_What you are asked to do_
Exactly the lines from the top of the records below through the one containing "Click the Open" must be set down, with no line added or dropped.

★ ★ ★

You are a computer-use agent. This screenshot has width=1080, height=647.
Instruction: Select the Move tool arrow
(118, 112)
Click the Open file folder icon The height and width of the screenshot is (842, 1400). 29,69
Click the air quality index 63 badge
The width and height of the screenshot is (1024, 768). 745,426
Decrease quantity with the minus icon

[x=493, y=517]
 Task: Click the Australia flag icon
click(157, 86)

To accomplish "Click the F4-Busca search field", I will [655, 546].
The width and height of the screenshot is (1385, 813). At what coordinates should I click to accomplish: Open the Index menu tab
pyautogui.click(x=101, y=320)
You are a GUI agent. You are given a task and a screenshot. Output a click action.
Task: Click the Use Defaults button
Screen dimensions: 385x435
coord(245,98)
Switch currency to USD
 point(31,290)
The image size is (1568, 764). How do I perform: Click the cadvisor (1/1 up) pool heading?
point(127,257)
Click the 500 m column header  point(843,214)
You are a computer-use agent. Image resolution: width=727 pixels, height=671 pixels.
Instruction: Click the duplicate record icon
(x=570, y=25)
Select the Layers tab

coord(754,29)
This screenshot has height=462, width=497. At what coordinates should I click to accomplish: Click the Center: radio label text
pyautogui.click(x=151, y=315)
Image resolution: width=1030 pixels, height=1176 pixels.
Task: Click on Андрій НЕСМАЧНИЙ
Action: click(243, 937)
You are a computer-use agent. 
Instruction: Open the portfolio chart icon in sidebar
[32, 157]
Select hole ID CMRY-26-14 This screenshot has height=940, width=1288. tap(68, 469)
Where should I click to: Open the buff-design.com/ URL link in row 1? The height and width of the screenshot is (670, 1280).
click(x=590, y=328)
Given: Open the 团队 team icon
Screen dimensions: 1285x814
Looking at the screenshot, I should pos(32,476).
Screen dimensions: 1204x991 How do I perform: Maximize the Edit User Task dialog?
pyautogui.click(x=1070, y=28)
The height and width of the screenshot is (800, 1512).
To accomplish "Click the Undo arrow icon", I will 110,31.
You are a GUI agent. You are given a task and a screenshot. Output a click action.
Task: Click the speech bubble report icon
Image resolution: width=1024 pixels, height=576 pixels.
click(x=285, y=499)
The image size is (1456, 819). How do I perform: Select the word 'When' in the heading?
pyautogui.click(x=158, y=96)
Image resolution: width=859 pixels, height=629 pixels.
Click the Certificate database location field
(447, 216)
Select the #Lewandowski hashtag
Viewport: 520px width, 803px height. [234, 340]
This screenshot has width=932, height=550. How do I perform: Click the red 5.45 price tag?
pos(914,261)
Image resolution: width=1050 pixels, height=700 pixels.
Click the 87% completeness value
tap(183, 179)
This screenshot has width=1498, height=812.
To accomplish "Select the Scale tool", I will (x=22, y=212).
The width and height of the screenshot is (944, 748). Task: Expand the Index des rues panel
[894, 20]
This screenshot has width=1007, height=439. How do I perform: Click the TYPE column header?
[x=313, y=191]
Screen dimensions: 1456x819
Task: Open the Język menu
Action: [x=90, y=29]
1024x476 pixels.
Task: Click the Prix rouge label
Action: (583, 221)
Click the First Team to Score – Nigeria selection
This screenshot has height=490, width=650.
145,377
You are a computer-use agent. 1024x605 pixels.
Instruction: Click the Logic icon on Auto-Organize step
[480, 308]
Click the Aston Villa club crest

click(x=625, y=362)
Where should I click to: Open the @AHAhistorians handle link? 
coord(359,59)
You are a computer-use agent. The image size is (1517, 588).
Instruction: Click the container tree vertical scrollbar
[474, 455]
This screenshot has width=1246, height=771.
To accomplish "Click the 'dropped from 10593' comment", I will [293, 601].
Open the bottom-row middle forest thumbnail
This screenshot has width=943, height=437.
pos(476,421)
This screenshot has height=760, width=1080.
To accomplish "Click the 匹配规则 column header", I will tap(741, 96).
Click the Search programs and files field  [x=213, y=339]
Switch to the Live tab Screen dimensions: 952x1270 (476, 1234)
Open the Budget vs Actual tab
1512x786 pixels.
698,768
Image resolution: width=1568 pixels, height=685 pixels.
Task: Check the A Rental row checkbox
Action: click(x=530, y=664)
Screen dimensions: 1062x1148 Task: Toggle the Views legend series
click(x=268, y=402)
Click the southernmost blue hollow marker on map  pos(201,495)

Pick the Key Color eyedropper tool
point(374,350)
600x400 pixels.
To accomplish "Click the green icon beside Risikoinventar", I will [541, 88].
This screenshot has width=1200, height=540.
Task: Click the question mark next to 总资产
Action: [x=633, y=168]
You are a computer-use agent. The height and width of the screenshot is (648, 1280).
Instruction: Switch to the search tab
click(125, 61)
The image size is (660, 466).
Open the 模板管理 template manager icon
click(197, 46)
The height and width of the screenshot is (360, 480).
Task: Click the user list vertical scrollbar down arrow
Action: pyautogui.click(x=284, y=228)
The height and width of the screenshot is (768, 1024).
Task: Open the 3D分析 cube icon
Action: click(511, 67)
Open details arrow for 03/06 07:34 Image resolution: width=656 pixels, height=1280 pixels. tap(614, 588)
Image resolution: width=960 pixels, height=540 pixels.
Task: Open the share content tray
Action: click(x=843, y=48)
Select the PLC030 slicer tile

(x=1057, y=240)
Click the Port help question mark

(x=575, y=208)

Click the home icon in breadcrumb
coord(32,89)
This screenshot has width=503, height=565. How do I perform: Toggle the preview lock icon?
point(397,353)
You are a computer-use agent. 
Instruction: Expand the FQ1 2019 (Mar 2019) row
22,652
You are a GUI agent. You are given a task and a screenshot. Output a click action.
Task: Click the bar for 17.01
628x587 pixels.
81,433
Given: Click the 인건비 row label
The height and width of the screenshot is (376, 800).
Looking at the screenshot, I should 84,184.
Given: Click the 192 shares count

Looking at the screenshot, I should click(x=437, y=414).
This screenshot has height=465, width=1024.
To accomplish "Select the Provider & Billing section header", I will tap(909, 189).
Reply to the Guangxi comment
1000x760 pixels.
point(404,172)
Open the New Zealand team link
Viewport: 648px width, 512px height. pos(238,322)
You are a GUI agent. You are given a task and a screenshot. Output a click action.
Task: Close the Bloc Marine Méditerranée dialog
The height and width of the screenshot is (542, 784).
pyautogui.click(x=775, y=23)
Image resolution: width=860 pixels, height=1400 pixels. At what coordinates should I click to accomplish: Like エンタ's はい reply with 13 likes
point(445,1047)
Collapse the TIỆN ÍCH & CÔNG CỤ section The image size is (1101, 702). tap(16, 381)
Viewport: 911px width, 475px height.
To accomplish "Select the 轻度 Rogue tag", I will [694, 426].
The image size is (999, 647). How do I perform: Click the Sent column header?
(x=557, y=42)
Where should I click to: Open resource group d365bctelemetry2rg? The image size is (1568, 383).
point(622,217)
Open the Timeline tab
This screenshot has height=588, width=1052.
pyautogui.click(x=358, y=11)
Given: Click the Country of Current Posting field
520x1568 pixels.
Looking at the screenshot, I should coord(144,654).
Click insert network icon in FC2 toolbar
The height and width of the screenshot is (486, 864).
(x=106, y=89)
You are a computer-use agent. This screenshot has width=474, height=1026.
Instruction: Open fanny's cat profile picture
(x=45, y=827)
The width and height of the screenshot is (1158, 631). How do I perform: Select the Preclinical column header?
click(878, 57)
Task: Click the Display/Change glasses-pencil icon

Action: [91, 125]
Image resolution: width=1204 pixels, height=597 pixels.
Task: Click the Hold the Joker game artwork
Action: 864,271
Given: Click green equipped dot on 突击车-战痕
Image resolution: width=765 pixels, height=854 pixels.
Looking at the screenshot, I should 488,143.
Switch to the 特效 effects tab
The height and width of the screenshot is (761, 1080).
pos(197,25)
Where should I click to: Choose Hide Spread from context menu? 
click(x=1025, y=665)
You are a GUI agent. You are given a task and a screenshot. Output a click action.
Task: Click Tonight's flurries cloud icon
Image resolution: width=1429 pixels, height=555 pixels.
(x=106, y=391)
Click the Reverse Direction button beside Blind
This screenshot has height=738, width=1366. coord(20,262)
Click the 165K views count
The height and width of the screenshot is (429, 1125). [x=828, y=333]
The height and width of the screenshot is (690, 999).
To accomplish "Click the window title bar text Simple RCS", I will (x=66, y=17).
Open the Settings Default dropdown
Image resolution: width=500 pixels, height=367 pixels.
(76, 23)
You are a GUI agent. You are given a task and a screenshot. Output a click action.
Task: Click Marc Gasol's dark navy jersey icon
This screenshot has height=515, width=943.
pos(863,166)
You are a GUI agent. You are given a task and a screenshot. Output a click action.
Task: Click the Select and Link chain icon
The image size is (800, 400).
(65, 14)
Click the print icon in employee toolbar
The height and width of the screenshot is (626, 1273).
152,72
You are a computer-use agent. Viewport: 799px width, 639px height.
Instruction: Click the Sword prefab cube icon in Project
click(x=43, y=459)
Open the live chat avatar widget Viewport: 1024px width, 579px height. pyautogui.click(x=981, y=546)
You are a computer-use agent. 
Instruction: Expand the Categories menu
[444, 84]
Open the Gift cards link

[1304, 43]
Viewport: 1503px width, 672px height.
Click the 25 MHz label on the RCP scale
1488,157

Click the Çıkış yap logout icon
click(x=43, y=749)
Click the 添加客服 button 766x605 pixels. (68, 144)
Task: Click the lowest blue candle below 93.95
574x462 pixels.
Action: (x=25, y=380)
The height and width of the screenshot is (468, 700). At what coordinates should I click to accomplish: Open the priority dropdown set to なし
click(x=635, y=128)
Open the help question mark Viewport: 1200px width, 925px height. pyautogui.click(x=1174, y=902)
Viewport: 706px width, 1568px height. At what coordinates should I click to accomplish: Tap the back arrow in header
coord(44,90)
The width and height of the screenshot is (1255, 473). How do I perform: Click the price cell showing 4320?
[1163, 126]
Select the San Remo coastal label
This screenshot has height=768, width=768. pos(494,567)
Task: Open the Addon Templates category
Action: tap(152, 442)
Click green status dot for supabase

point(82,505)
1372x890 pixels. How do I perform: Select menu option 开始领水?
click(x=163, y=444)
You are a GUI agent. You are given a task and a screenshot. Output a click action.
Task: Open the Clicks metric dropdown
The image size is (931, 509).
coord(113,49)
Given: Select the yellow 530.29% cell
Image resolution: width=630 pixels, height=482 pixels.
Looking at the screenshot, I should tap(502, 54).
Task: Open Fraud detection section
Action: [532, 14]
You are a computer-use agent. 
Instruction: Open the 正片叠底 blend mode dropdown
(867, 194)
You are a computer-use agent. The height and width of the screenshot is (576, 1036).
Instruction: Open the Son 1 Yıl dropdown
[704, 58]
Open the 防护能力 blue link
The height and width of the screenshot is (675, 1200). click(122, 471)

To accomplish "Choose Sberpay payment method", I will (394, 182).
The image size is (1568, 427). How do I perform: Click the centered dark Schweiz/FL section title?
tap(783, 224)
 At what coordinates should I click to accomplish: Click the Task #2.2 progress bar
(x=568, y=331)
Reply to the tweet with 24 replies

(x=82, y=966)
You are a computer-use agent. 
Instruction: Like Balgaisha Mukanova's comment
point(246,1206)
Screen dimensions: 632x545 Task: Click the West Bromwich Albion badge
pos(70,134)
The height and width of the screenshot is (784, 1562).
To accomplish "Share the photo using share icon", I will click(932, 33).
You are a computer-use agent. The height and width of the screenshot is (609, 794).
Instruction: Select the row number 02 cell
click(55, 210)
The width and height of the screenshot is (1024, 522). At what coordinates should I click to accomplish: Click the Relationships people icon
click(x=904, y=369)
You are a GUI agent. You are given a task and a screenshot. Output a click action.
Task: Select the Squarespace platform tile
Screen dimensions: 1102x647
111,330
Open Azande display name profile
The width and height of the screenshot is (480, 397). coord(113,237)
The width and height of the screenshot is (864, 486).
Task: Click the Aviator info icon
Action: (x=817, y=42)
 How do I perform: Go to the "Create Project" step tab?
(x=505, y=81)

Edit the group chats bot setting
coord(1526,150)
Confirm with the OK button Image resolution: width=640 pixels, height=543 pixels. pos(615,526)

★ ★ ★

_Output for this task_
You are a computer-use agent. This screenshot has width=1080, height=647.
Instruction: Select the Move tool arrow
(118, 112)
Click the Open file folder icon The height and width of the screenshot is (842, 1400). 29,69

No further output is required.